Gözler halen dönüş yolunda...
Serêkaniyê ve Girê Spî’den zorla göçertilen 500 bin insanın gözleri halen geri dönüş yolunda. Her yıl umut tazeliyor ve geri dönüş yolundaki umutlarını hiç kaybetmemeye çalışıyorlar. Peki raporlar ne diyor?
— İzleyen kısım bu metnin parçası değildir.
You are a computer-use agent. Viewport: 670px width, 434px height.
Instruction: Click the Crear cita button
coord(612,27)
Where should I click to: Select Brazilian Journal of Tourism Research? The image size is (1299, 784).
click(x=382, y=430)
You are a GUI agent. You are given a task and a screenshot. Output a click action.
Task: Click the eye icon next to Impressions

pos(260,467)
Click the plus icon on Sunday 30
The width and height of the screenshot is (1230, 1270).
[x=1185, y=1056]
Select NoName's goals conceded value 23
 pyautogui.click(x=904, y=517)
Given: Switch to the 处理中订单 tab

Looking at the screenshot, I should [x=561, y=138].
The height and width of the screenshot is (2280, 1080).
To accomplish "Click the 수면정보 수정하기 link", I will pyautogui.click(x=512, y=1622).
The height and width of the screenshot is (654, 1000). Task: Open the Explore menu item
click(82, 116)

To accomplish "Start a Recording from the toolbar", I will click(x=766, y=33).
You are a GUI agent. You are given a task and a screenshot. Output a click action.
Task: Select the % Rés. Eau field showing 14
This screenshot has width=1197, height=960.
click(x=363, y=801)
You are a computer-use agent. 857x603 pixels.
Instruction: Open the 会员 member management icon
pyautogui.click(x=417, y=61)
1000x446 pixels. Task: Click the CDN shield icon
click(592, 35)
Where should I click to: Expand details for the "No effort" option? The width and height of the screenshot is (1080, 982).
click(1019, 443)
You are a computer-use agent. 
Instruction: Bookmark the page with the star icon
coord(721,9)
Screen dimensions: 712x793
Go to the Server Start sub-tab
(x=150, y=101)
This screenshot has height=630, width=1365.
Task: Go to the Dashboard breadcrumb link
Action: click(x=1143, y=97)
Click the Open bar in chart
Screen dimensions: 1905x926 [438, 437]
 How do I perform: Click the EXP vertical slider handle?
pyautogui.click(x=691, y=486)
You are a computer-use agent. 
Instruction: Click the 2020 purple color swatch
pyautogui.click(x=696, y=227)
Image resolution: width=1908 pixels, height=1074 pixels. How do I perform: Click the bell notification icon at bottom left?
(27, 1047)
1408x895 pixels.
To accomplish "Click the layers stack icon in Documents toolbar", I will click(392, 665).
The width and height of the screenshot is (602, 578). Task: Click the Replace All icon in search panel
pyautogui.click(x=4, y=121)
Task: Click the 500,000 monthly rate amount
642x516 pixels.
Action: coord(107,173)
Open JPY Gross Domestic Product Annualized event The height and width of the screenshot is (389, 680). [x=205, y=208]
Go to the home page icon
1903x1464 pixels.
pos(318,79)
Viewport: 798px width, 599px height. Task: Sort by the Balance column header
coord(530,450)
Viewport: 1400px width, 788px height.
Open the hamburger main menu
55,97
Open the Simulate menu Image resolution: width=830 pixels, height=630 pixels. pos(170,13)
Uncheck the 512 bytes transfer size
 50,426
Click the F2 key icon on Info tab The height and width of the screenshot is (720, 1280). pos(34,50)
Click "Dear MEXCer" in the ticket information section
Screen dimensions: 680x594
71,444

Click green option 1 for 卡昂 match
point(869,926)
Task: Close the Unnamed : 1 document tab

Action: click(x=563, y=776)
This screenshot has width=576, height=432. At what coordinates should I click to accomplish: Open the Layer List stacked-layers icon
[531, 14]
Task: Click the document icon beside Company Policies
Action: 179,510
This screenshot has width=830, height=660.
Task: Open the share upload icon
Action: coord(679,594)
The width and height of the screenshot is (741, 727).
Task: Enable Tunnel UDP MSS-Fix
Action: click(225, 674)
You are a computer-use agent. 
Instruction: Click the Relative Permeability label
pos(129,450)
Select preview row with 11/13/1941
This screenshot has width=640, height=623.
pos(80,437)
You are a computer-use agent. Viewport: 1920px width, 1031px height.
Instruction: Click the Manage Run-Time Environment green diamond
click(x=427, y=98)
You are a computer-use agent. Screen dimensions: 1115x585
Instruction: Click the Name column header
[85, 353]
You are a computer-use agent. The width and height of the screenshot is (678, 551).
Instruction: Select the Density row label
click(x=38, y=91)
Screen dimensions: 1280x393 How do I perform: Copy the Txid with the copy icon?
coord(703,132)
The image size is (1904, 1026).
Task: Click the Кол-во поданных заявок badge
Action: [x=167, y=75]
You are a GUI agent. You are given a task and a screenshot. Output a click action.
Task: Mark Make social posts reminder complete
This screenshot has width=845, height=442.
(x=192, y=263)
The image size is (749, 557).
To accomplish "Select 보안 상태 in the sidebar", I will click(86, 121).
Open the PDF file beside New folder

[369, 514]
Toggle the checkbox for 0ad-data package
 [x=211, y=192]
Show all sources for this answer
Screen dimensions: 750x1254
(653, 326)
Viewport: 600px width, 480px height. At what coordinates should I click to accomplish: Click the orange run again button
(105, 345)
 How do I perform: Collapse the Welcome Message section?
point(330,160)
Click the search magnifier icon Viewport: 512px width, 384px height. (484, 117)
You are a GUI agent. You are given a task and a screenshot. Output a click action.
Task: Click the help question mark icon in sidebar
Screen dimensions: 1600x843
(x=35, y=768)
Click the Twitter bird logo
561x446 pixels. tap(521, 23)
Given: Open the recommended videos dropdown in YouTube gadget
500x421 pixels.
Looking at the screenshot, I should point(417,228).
Serêkaniyê ve Girê Spî’nin işgal edilmesinin ardından yaşananların bilançosunu insan hakları örgütlerinin raporlarında şöyle özetliyor:
Tutuklama:
511 yurttaş tutuklandı bunlardan 68’i kadın 42’si çocuk
185 yurttaş kaybedildi
325 işkence belgelendi. İşkence görenlerden 5 kişi işkencede katledildi
92 yurttaş Türkiye’ye teslim edildi. 48’i halen tutsak, 13 kişiye de müebbet hapis cezası verildi
Katliam bilançosu:
56 sivil katledildi, bunlardan 4’ü kadındı
11 kişi katledildi-idam edildi
Zorla göçertme
150 binden fazla insan Serêkaniyê ve Gire Spî’den zorla çıkarıldı
Yüzde 85’i evlerine bir daha hiç geri dönemedi
2 bin 500’ü zorla göçertilen aile Suriye’nin farklı kamplarında yerleştirildi
55 IŞİD’li aile buraya yerleştirildi
İnsanların mülklerine el kondu
5 bin 500’den fazla eve el kondu
Bin 200’den fazla iş yerine el kondu
55 köy boşaltıldı
100 bin dönüm tarlaya el kondu
Güvenlik
Kaniya Aştiyê ya da Nebih El-Selam’da 72 patlama meydana geldi buralarda meydana gelen saldırılarda aralarında kadın ve çocukların da bulunduğu 145 sivil hayatını kaybetti. 300 kişi yaralandı.
Paramiliter grupların kendi içerisinde yaptıkları çatışmalarda 46 olay yaşandığı kaydedildi. Ancak sivillerde zarar gördü, çete çatışmaları nedeniyle 3 sivil katledildi 25 yurttaş-sivil yaralandı.